Em vez disso, o falso realismo dos Safdies e a vaidade arrogante lembram “Réquiem para um Sonho”, de Darren Aronofsky, uma abordagem que banaliza a situação do judeu assimilado em vez de enfrentá-la - como em “Harmony Hall”, música alegre e pesada do Vampire Weekend, na qual Ezra Koenig confessa: "Um coração nervoso que bate como um jovem apaixonado / debaixo dessas luvas de veludo, escondo as vergonhosas mãos tortas de agiota / porque ainda me lembro."

Por si próprio, Sandler atende a essas preocupações étnicas e as transcende da maneira cômica original. “Cada um tem a Gêmea que Merece”, “Espanglês” e “Eu os Declaro Marido e… Larry” demonstraram extraordinária inteligência ética e étnica que os Safdies não conseguem igualar. “Joias Brutas” descaradamente apresenta um filho de Shylock (personagem judeu da peça “Otelo”, de Shakespeare), mas o filme mostra apenas a superfície do existencialismo étnico, a angústia multicultural americana que foi vivida com entusiasmo e brilhantismo em “Cadê a Minha Entrega”, a subestimada comédia urbana negra sobre filhos de escravos.

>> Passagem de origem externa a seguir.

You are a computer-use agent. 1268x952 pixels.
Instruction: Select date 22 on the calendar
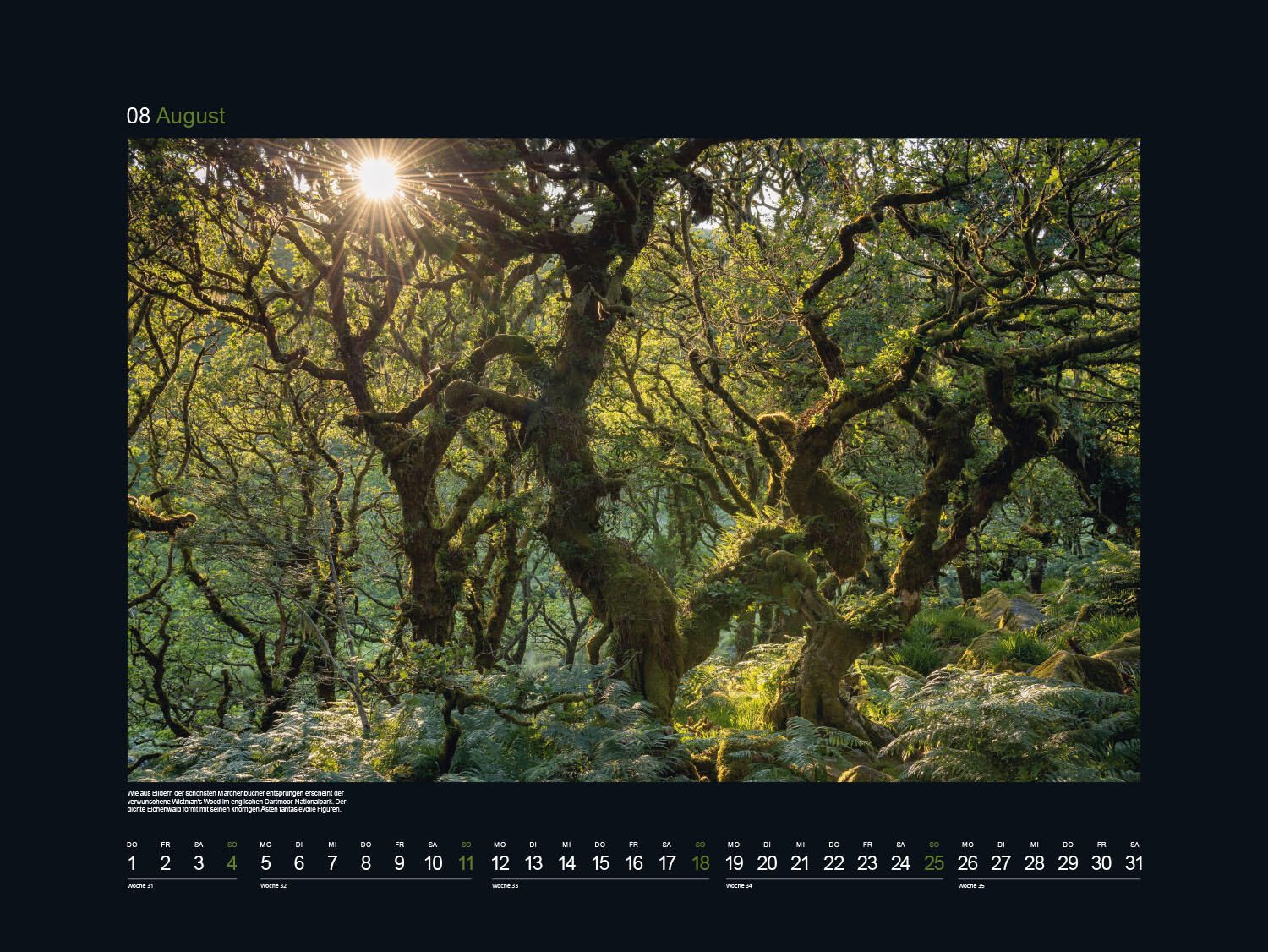[x=833, y=863]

“Joias Brutas” diminui uma das sensibilidades cômicas mais ricas do cinema moderno. Transforma Sandler, o espertinho que sempre escolhe a família e a amizade em detrimento do egoísmo das ruas, em um ícone do niilismo sujo. Os irmãos Safdie reinventaram o bom garoto judeu Sandler como Johnny Depp.

Armond White, crítico de cinema, escreve sobre filmes para a National Review e é autor de 'New Position: The Prince Chronicles'.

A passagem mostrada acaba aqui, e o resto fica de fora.